Start of Data
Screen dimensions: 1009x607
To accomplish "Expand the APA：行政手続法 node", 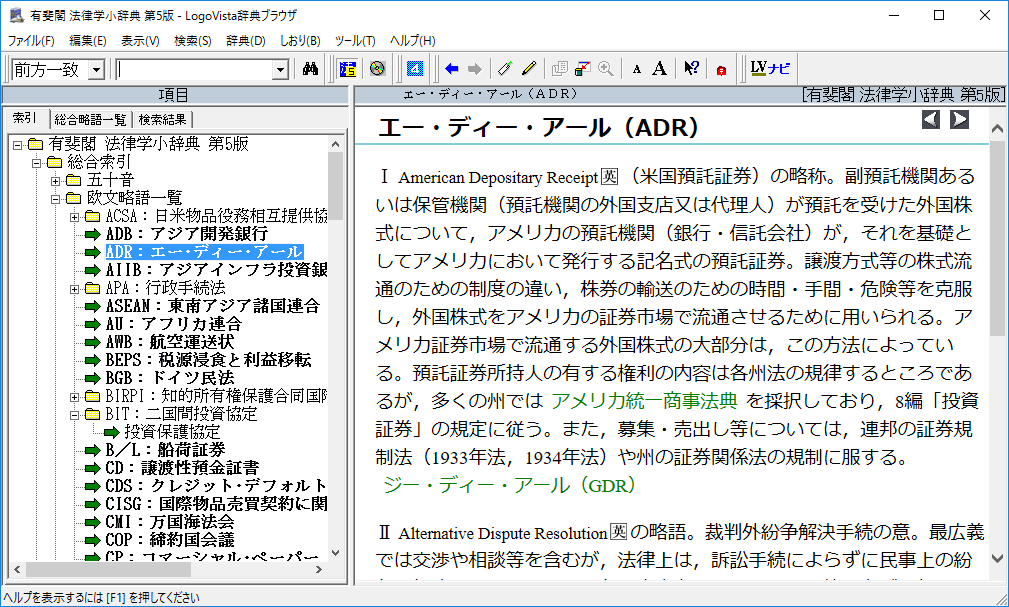I will click(74, 288).
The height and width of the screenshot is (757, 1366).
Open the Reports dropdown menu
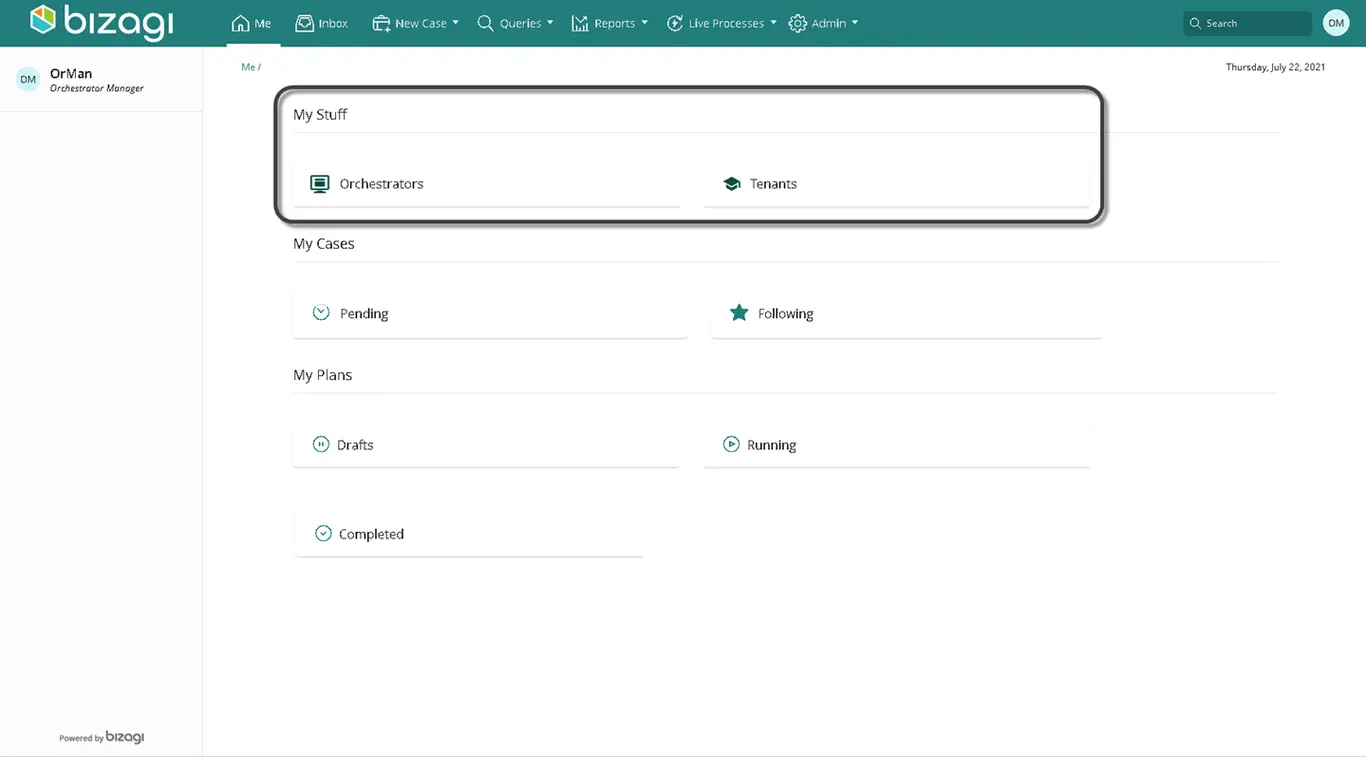coord(610,23)
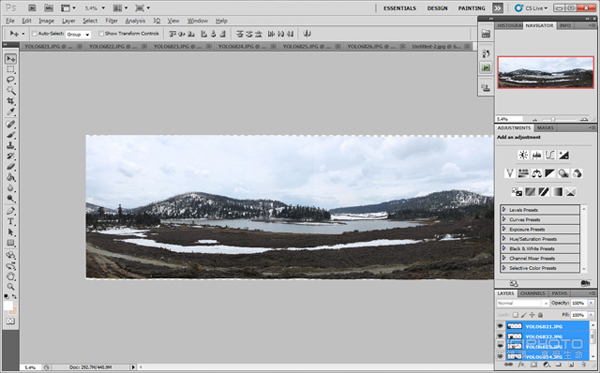Enable Show Transform Controls checkbox

click(x=101, y=34)
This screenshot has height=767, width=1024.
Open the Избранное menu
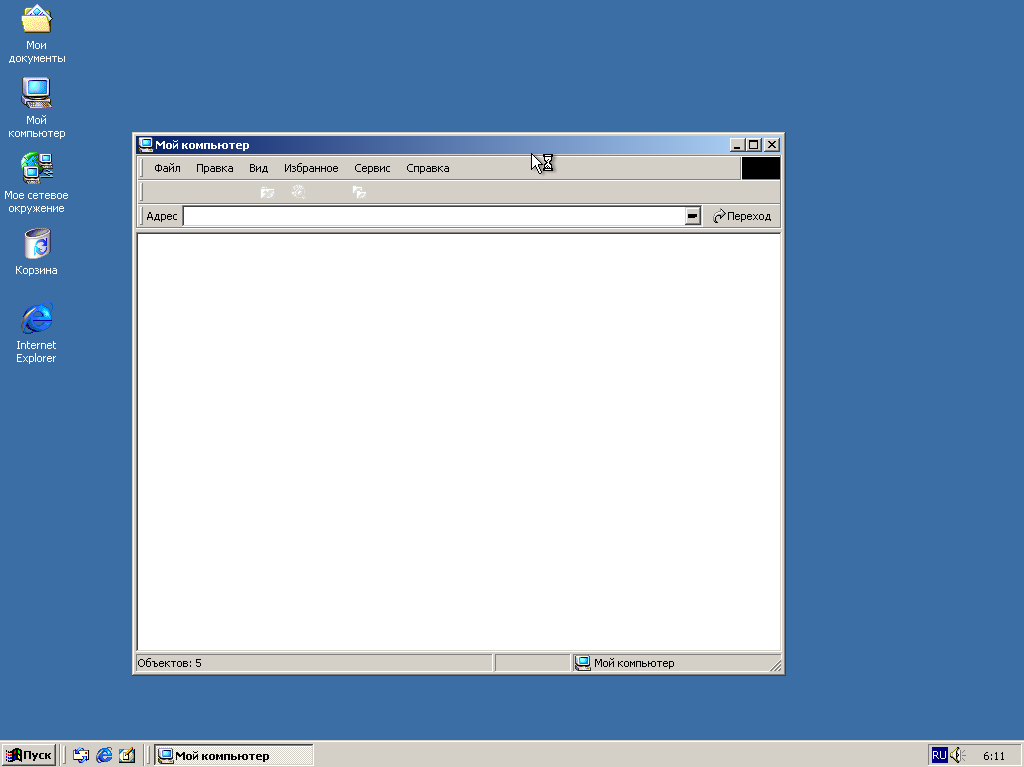(311, 168)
End of Data
**Required action:** Copy each line above that contains the string "width".

**Task output:**
The height and width of the screenshot is (757, 1366).
This screenshot has height=767, width=1024.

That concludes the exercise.